提供された文章 -
━━━━━━

上記(6)によれば、基材フィルムが表示用または装飾用フィルムであるので、ウィンドウへの広告宣伝や装飾が容易であり、かつ表示や装飾の変更にも簡単に対応できるようになる。上記(7)のように基材フィルムが紫外線遮断機能を有する場合や、上記(8)のように熱線遮断機能を有する場合には、本発明の易剥離性ウィンドウ用フィルムの有用性がより向上する。
<易剥離性ウィンドウ用フィルム>
本発明の易剥離性ウィンドウ用フィルムは、基材フィルムの片面に被着体であるウィンドウの表面温度より高い融点以上の温度で流動性を示しかつウィンドウの表面温度で結晶化する感温性粘着剤を塗布したものである。
ここで、本発明における感温性粘着剤とは、温度変化に対応して結晶状態と流動状態とを可逆的に起こす粘着剤のことを意味する。本発明の感温性粘着剤は、被着体であるウィンドウの表面温度より高い融点以上の温度で流動性を示しかつウィンドウの表面温度で結晶化する必要がある。
具体的には、前記感温性粘着剤の融点が30〜70℃、好ましくは40〜60℃であり、融点未満で結晶化するのがよい。感温性粘着剤の融点をこの範囲内でウィンドウの表面温度より高く設定することで、ウィンドウの表面温度では、前記感温性粘着剤に粘着力がないので、位置決めが簡単にできると共に、皺や気泡等も簡単に除去できる。そして、ウィンドウの表面温度より高い融点以上の温度に加温すると、該粘着剤は結晶状態から流動状態へ相変化し、圧着するとガラス面とフィルムとの間が真空状態となるため、フィルムがガラス面に固定される。

━━━━━━

利用可能なデータ -
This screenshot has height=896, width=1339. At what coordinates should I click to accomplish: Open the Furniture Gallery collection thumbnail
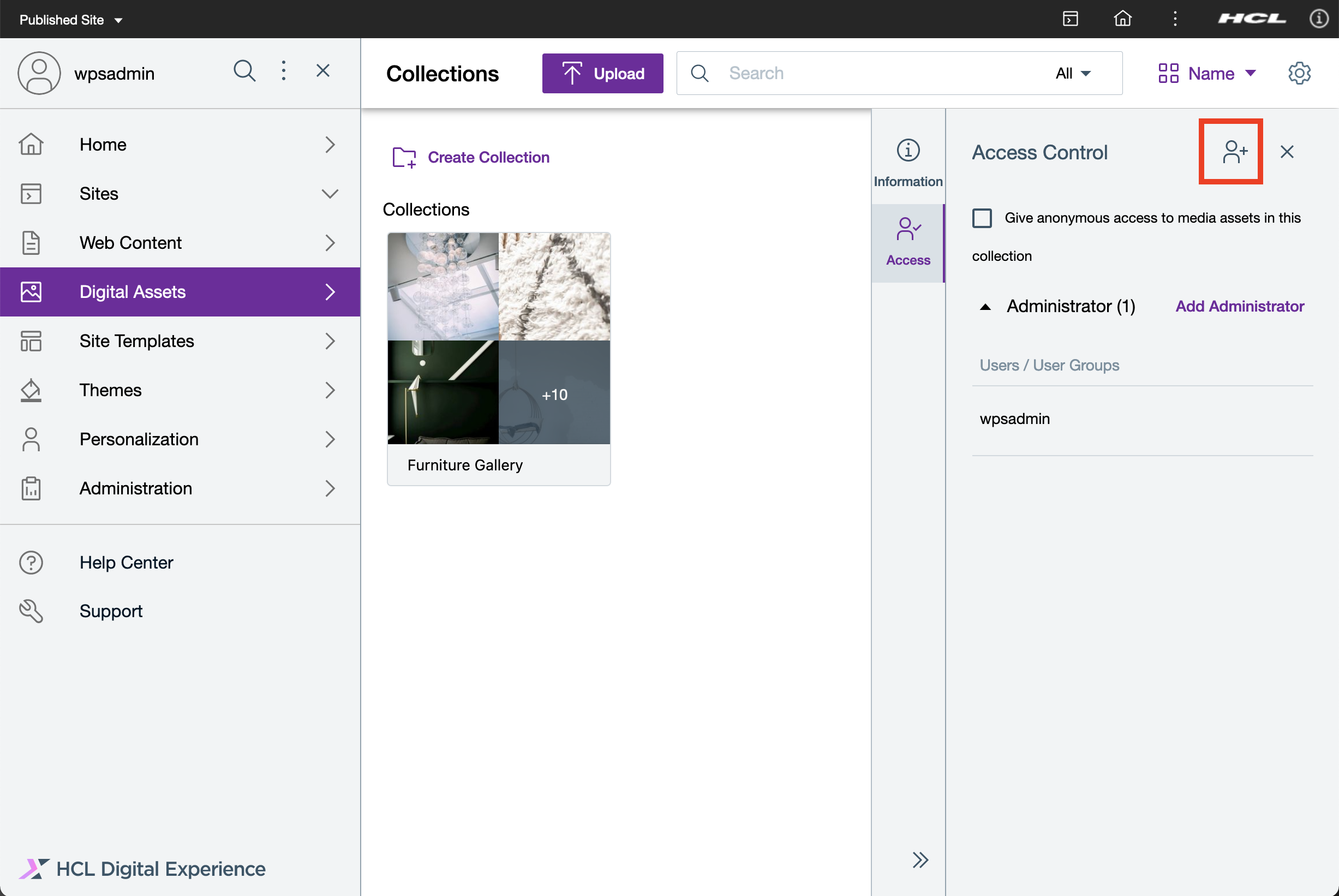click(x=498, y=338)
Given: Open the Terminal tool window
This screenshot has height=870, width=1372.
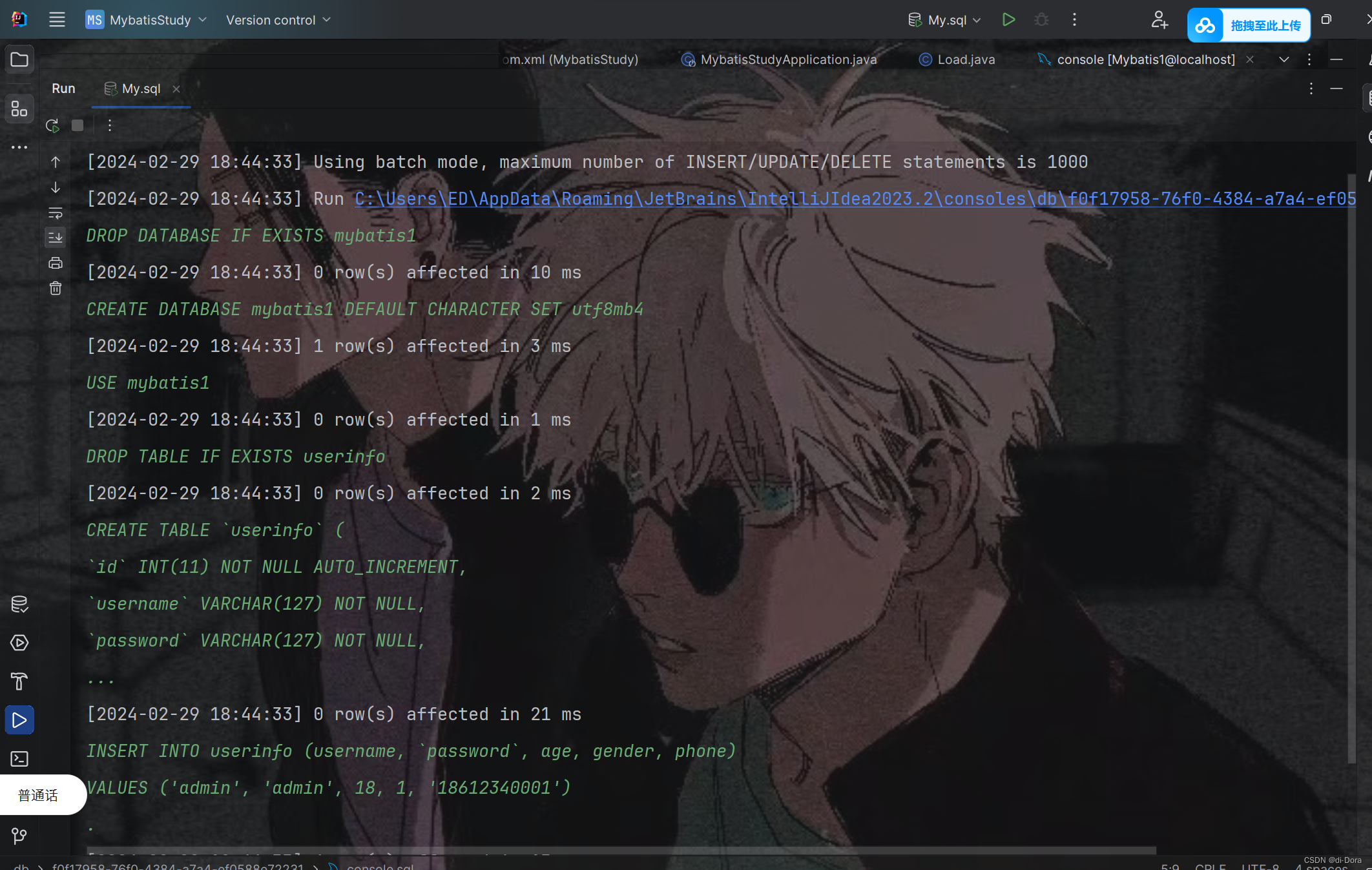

━━━━━━

実施する作業 -
a: ウィンドウ用フィルムの文章では、感温性粘着剤の融点の好ましい範囲は何℃とされているか。
b: ウィンドウ用フィルムの文章を、最後の文の次から書き継いでください。

作業ごとの出力 -
a: 40〜60℃である。

b:
一方、前記感温性粘着剤の融点が30℃より低いと、ウィンドウの表面温度で前記感温性粘着剤がすでに流動状態となって、位置合せが困難となるおそれがある。また、前記融点が70℃より高くなると、前記感温性粘着剤が相変化しにくくなるので好ましくない。
本発明において融点とは、ある平衡プロセスにより、最初は秩序ある配列に整合されていた重合体の特定部分が無秩序状態となる温度を意味するものであり、前記感温性粘着剤を示差熱走査熱量計(DSC)で、10℃/分の測定条件で測定して得られる値である。
また、本発明の感温性粘着剤は、炭素数16以上の直鎖状アルキル基を有するアクリル酸エステルまたはメタクリル酸エステル30〜100重量部と、炭素数1〜4のアルキル基を有するアクリル酸エステルまたはメタクリル酸エステル0〜70重量部と、極性モノマー0〜10重量部とを重合させて得られる重合体であるのが好ましい。この重合体は、ホモポリマーまたはコーポリマーのいずれであってもよい。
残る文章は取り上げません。